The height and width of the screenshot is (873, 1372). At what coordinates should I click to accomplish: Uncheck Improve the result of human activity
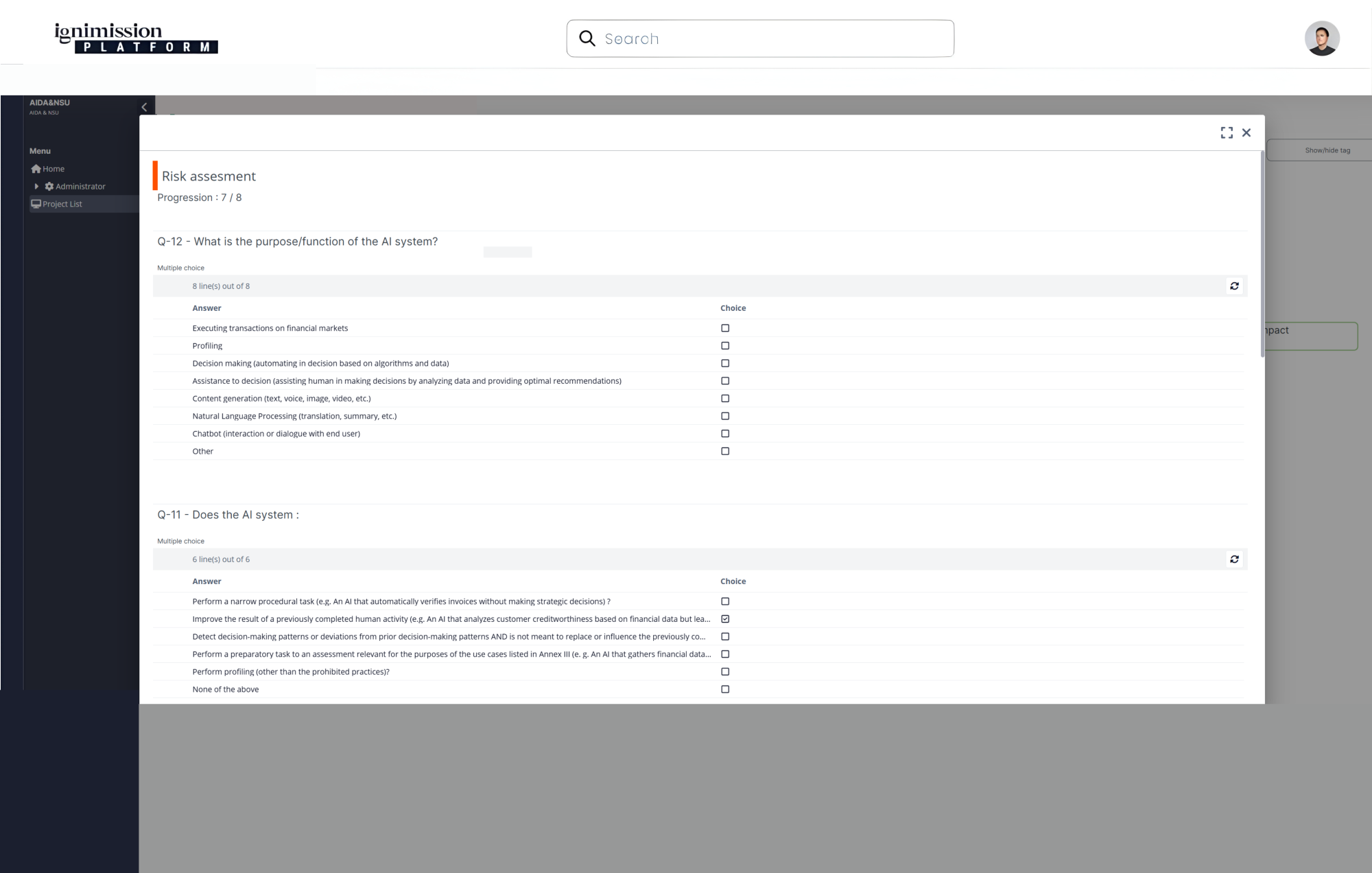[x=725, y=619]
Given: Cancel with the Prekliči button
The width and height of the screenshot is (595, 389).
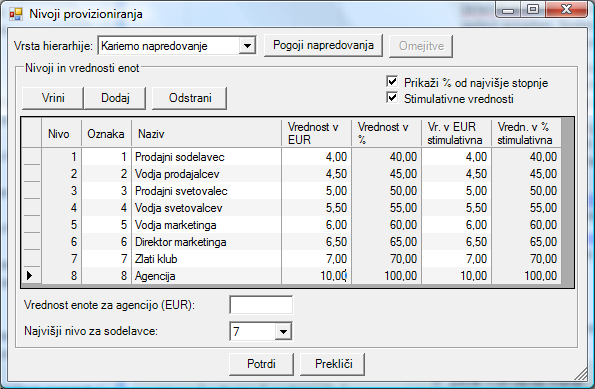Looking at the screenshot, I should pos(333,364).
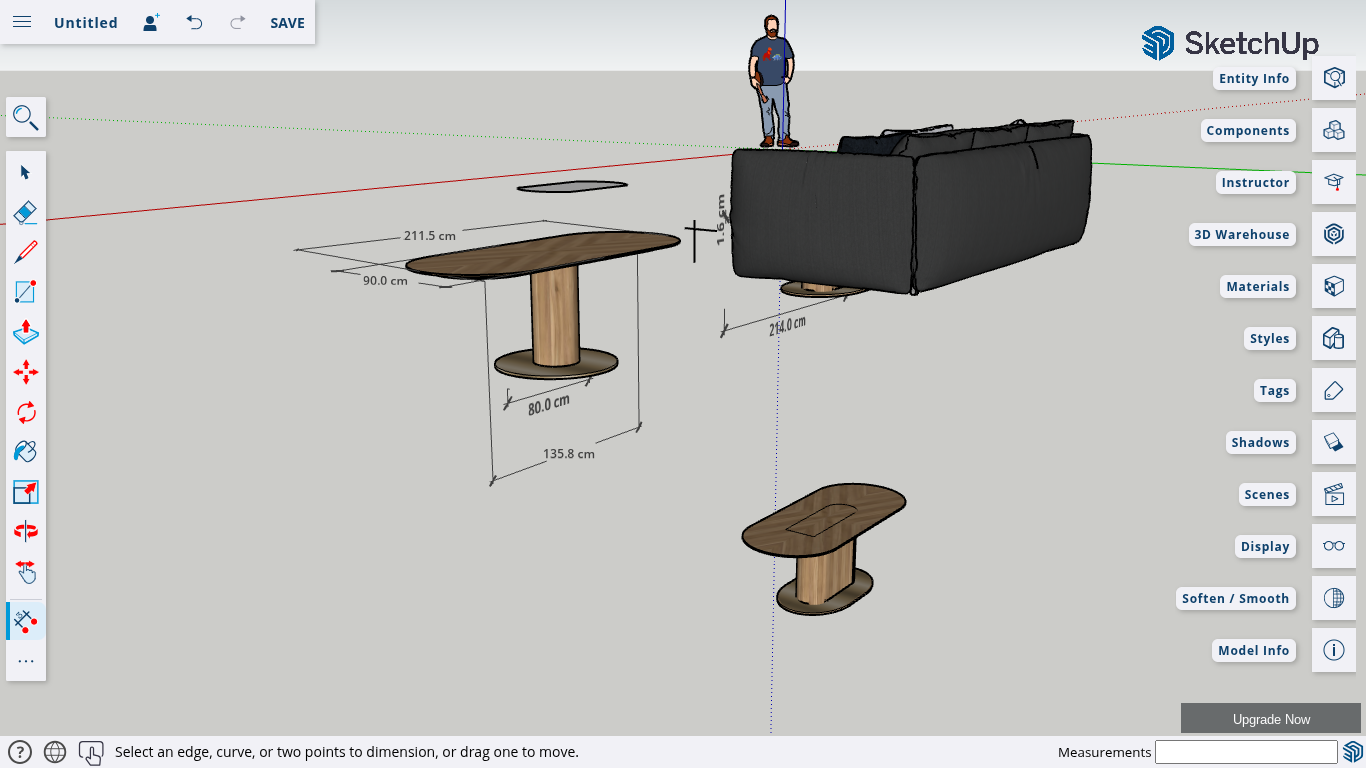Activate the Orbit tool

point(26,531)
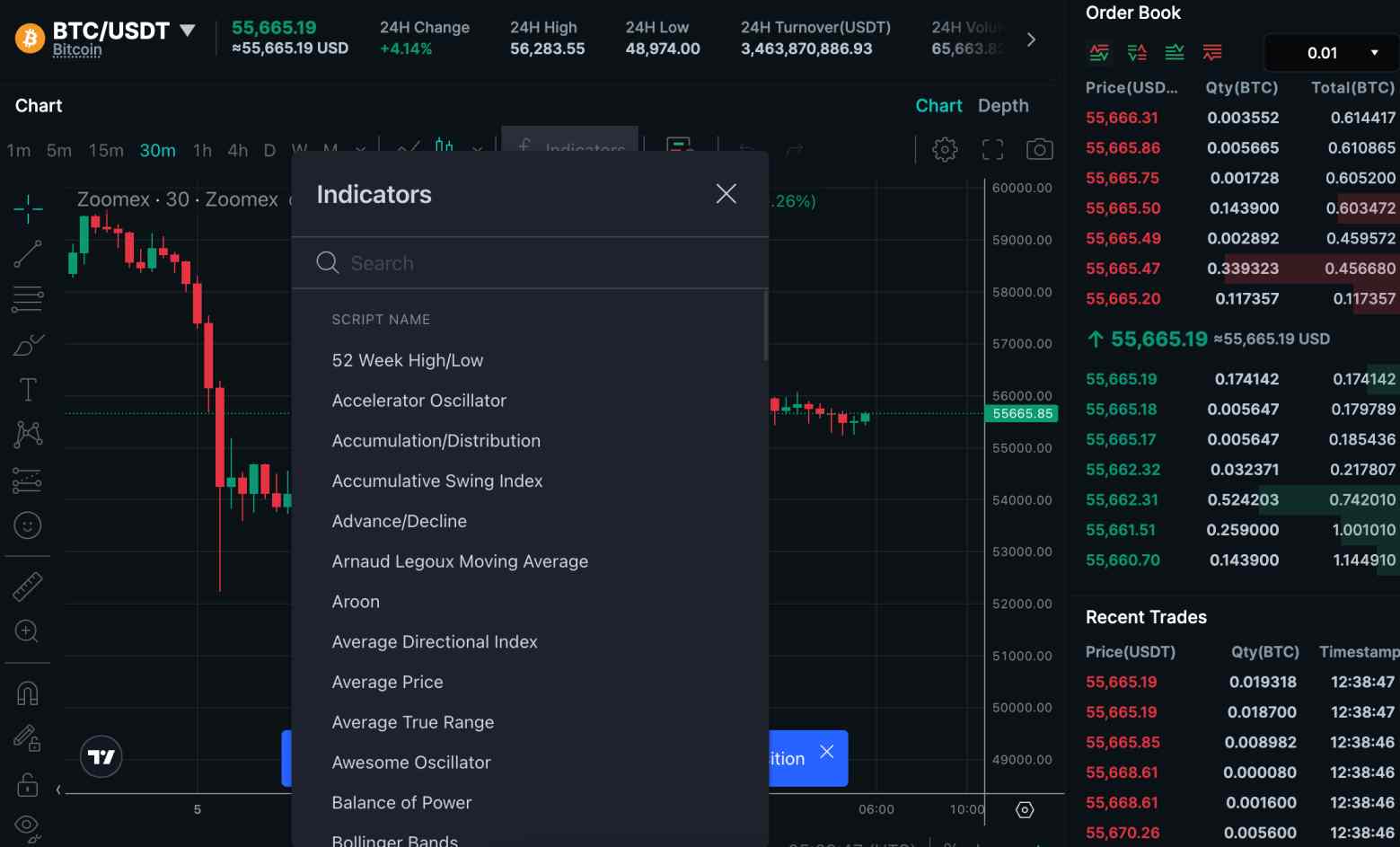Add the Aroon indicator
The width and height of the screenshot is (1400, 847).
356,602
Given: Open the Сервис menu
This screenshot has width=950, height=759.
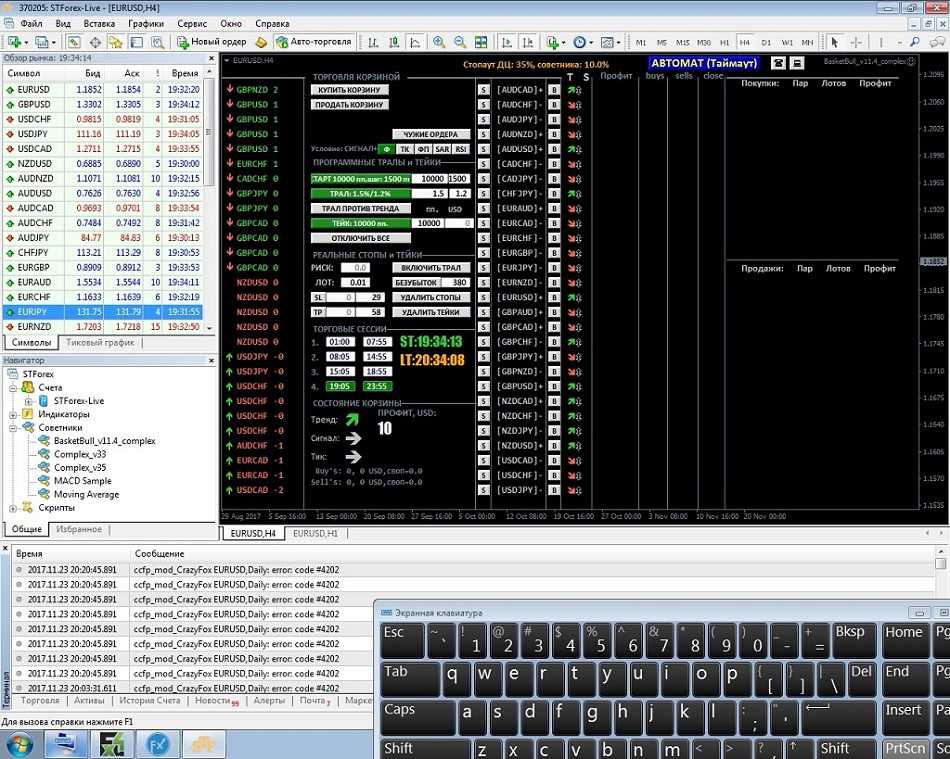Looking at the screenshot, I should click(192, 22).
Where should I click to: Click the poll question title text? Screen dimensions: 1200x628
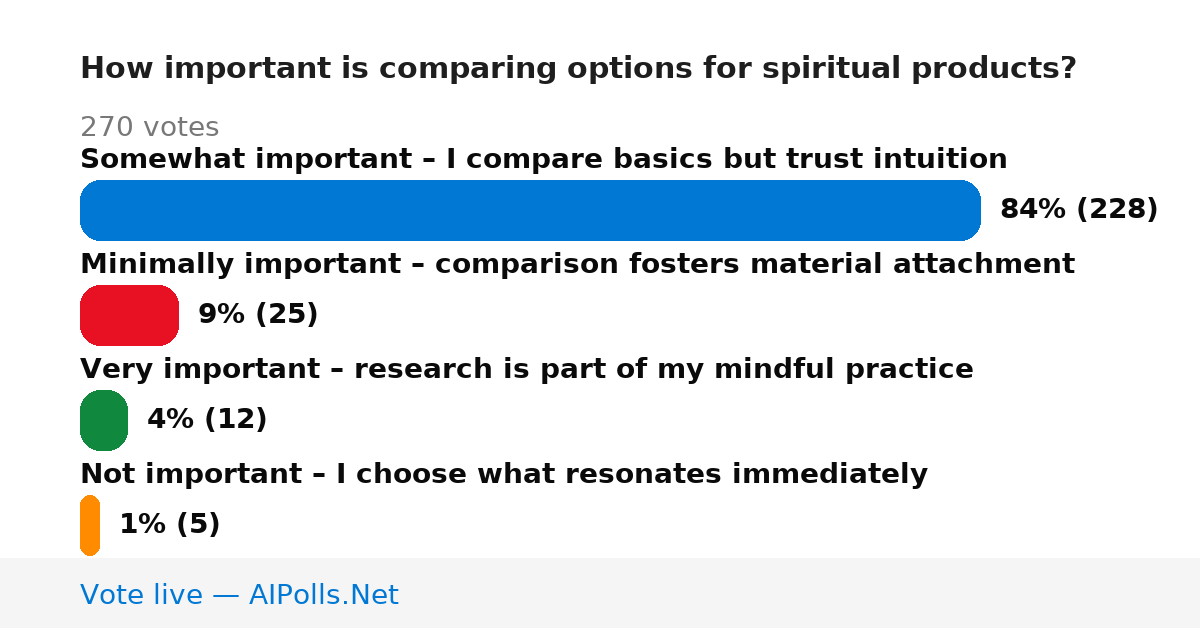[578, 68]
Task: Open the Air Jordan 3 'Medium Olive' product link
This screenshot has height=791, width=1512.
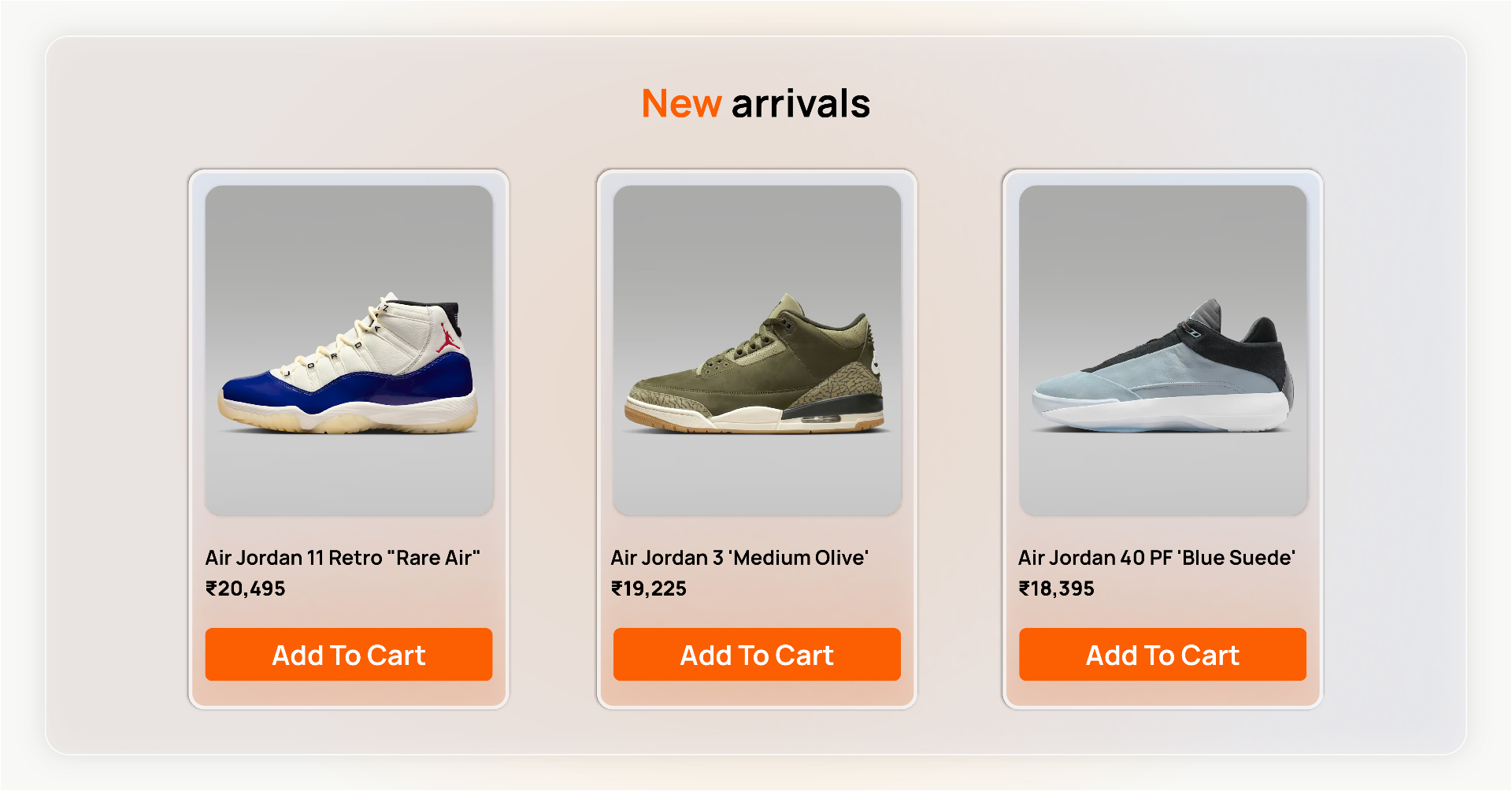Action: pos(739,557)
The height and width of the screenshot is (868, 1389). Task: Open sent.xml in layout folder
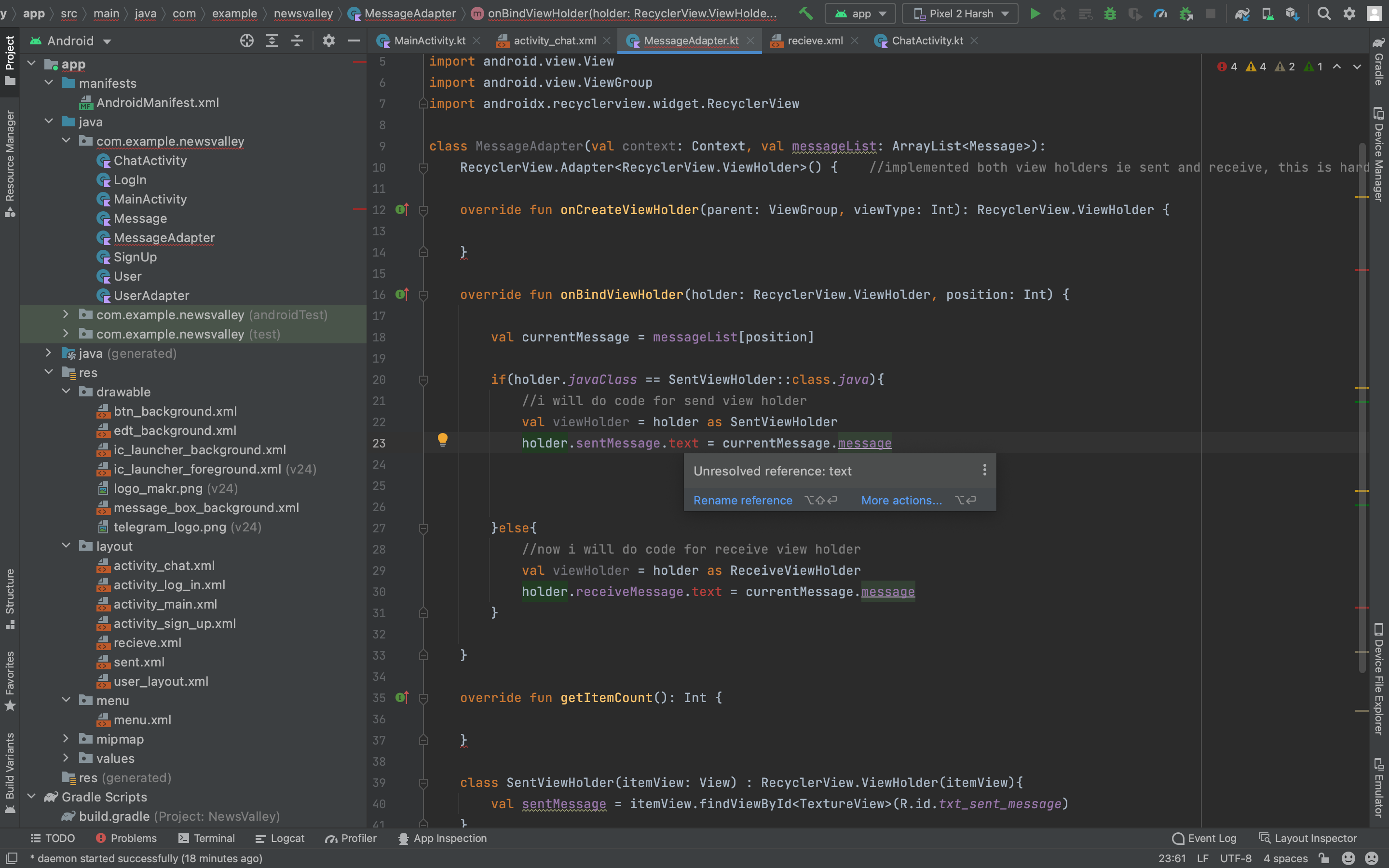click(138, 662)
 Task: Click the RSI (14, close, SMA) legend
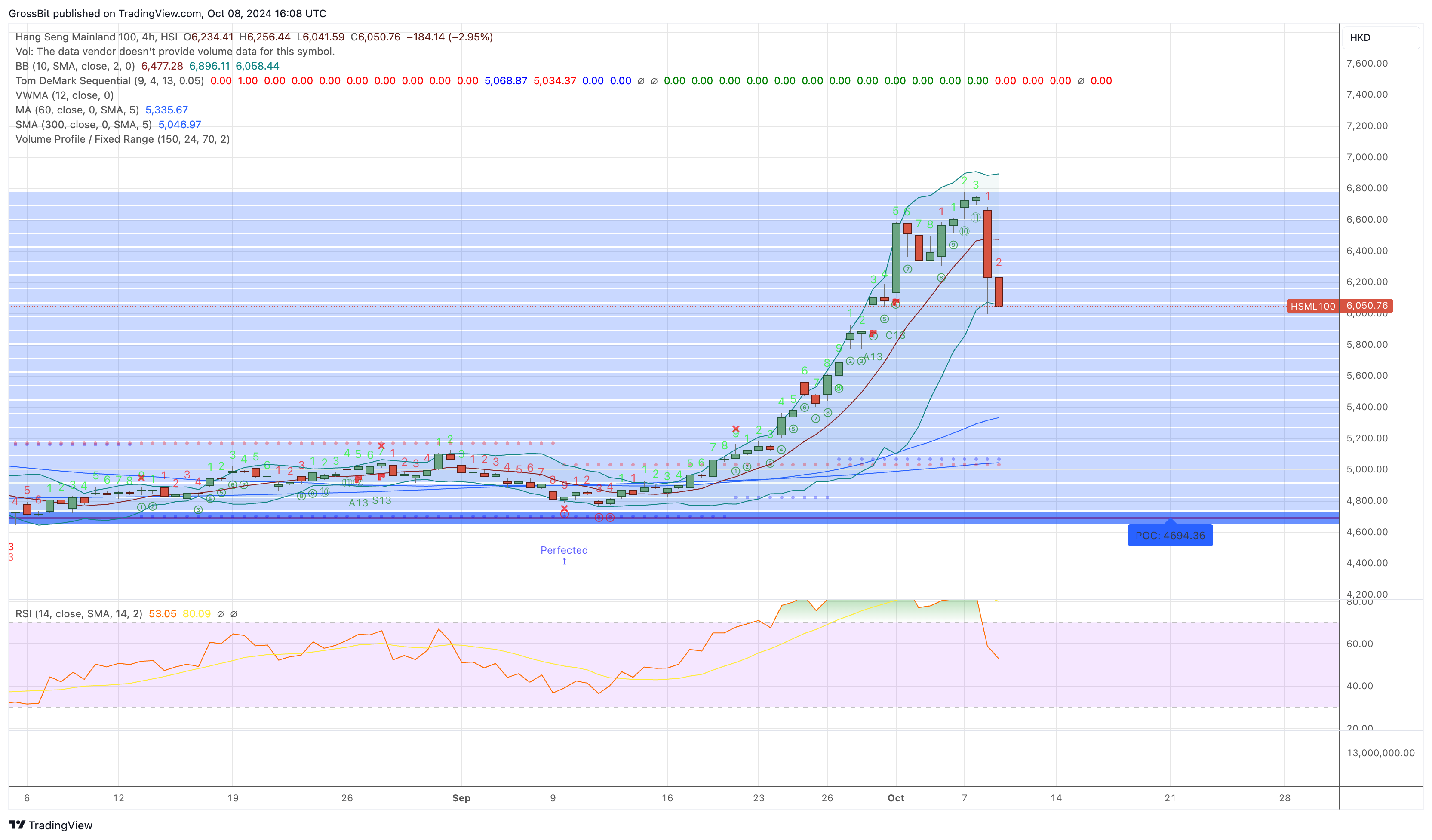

▶ What to produce:
Render each line of the entries above as a row of a Markdown table with the columns "Row" and "Entry line". Skip blank lines and leave the pictures out.

▶ Exercise solution:
| Row | Entry line |
|---|---|
| 1 | The height and width of the screenshot is (873, 1372). At what coordinates should I click to accomplish: Uncheck Improve the result of human activity |
| 2 | [x=725, y=619] |
| 3 | Given: Cancel with the Prekliči button |
| 4 | The width and height of the screenshot is (595, 389). |
| 5 | Looking at the screenshot, I should pos(333,364). |
| 6 | Activate the Orbit tool |
| 7 | point(26,531) |
| 8 | Add the Aroon indicator |
| 9 | The width and height of the screenshot is (1400, 847). |
| 10 | 356,602 |
| 11 | Given: Open the Сервис menu |
| 12 | This screenshot has width=950, height=759. |
| 13 | Looking at the screenshot, I should click(192, 22). |
| 14 | Where should I click to: Click the poll question title text? Screen dimensions: 1200x628 |
| 15 | [578, 68] |
| 16 | Task: Open the Air Jordan 3 'Medium Olive' product link |
| 17 | This screenshot has height=791, width=1512. |
| 18 | Action: pos(739,557) |
| 19 | The height and width of the screenshot is (868, 1389). Task: Open sent.xml in layout folder |
| 20 | click(138, 662) |
| 21 |  Task: Click the RSI (14, close, SMA) legend |